Rendering showing two people observing the vertical poles representing enslaved workers found at the burial site
The 570 timber poles memorialize the enslaved West Africans buried in unmarked graves at Newton Plantation. Courtesy of Adjaye Associates

According to Simon P. Newman’s A New World of Labor, Edward Littleton, a 17th-century Barbados plantation owner who enslaved approximately 160 people, reported that a fifth to a quarter of his workforce died every year. Between 1708 and 1735, the island’s slaveholders purchased 85,000 Africans; due to the high death rate, Barbados’ total enslaved population during that time period only rose by about 4,000.

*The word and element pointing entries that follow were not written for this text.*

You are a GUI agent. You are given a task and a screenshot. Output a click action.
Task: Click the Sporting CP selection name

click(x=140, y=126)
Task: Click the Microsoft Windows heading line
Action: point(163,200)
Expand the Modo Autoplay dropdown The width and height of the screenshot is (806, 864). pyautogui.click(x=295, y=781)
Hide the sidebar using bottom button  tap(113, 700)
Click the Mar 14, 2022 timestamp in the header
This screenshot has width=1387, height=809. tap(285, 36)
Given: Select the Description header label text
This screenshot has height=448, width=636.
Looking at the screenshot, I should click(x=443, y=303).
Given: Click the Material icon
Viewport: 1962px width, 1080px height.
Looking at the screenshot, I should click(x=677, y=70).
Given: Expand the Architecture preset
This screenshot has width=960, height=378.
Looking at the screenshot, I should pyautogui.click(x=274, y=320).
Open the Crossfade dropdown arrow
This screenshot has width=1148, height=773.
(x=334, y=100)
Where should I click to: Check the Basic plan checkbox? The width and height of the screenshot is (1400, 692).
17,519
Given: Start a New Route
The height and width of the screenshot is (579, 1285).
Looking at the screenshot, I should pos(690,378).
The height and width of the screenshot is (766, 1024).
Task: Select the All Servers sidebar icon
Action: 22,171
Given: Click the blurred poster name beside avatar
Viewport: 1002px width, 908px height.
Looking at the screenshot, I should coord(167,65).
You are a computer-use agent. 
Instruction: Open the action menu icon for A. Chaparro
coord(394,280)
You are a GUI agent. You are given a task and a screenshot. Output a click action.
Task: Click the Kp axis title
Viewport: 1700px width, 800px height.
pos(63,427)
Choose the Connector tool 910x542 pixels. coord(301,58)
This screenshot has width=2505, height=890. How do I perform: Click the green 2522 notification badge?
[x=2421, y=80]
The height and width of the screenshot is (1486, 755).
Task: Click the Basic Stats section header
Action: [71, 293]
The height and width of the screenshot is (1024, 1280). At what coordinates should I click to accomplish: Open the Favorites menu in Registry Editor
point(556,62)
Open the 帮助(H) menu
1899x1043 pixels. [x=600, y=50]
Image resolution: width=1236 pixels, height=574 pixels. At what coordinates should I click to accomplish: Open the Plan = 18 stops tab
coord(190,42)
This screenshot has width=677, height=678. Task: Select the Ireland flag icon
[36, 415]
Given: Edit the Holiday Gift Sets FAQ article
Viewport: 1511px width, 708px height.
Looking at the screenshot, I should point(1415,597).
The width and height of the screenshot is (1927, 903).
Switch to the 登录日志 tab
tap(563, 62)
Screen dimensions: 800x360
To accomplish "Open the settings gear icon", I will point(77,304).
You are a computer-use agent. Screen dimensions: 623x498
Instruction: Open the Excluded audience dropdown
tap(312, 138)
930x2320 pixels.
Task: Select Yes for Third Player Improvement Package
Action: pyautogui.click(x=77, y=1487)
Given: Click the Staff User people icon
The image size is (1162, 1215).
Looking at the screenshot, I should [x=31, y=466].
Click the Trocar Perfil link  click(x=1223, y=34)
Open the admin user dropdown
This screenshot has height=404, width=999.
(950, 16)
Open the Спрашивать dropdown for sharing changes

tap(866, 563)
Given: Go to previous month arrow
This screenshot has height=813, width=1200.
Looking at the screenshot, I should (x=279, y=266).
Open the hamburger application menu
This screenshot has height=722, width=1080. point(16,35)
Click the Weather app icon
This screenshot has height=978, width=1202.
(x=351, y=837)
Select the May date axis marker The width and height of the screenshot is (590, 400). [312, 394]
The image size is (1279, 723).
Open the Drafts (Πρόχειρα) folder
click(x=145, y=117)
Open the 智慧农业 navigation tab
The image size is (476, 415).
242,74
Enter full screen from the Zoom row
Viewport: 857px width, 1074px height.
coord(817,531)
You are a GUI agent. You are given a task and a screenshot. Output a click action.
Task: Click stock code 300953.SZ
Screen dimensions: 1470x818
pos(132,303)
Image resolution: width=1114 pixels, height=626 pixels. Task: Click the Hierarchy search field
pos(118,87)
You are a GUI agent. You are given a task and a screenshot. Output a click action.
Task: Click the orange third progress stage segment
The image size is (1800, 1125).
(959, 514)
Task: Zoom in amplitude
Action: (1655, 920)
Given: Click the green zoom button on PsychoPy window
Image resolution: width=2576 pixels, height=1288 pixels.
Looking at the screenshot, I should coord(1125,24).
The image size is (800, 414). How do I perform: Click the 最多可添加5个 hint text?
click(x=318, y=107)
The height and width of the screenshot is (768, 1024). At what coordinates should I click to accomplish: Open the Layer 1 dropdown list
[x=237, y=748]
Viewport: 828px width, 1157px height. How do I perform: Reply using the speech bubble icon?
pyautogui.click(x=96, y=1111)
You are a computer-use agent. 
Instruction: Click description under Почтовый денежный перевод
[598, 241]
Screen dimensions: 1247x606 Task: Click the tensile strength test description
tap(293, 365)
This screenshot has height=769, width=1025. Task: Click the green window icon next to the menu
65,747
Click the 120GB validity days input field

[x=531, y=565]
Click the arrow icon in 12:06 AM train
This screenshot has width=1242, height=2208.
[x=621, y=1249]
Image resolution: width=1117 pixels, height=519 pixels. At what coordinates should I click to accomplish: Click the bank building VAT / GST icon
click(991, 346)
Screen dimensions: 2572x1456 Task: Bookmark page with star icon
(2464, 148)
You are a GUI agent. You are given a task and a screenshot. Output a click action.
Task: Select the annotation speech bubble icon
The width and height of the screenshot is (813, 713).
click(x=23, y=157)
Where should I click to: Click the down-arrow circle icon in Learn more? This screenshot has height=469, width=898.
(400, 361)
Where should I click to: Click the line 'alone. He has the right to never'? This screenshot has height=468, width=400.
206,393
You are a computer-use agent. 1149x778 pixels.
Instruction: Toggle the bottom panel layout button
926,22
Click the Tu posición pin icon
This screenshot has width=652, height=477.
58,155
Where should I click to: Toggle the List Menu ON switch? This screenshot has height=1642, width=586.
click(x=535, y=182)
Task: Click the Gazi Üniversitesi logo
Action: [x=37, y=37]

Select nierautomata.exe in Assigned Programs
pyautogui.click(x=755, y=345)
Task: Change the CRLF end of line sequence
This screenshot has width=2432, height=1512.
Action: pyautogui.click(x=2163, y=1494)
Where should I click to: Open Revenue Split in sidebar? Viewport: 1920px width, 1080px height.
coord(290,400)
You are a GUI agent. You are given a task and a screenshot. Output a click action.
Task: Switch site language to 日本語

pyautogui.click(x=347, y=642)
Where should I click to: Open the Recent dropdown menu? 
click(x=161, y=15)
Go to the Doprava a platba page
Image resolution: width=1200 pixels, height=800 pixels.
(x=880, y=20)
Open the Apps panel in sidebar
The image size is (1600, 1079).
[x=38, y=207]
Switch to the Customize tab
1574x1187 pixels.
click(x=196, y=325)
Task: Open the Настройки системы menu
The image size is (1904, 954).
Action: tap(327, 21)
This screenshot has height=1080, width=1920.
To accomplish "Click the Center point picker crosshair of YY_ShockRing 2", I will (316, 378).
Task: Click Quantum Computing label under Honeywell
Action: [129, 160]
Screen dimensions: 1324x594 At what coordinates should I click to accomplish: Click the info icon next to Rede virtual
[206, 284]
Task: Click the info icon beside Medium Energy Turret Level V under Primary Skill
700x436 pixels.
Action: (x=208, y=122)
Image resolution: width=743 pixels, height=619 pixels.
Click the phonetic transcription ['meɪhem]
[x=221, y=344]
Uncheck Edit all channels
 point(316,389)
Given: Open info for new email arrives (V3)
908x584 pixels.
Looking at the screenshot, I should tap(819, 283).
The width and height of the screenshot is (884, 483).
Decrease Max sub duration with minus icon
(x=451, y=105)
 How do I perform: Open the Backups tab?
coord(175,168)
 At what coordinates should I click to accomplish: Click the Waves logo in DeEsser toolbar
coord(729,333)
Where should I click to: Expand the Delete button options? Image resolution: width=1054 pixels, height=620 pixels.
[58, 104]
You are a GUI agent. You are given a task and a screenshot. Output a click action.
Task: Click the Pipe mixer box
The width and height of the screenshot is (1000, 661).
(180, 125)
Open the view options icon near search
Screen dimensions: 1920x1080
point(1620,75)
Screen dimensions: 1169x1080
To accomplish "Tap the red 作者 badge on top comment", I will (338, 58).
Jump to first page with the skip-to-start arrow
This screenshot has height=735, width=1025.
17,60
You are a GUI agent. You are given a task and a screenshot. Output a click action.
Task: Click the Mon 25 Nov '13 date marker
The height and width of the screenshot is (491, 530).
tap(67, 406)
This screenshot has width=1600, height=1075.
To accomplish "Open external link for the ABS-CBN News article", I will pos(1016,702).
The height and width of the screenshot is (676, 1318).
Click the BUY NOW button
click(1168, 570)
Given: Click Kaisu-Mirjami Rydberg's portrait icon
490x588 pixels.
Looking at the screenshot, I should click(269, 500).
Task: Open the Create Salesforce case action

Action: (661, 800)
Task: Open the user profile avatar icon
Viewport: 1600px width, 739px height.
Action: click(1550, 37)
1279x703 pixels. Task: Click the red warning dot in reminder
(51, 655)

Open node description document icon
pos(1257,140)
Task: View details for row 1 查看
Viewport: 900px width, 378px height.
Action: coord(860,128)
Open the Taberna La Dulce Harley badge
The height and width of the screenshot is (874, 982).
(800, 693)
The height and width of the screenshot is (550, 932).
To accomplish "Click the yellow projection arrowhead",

The U.K.’s Slavery Abolition Act of 1833 formally ended the practice in Barbados and other British colonies. But white planters continued to operate sugar plantations, abusing laborers and paying low wages. It was only in the 1930s that the island’s Black majority began to secure more economic and political rights. Barbados achieved universal adult suffrage in 1950 and independence from Britain in 1966. 

Until November 30, Barbados was a parliamentary democracy and constitutional monarchy presided over by Elizabeth II. Now the world’s newest republic, the island remains part of the Commonwealth of Nations, a loose association of 54 countries, most of which are former British colonies and current dependencies, reports BBC News.

Construction of the new heritage site is expected to conclude by 2024 or 2025.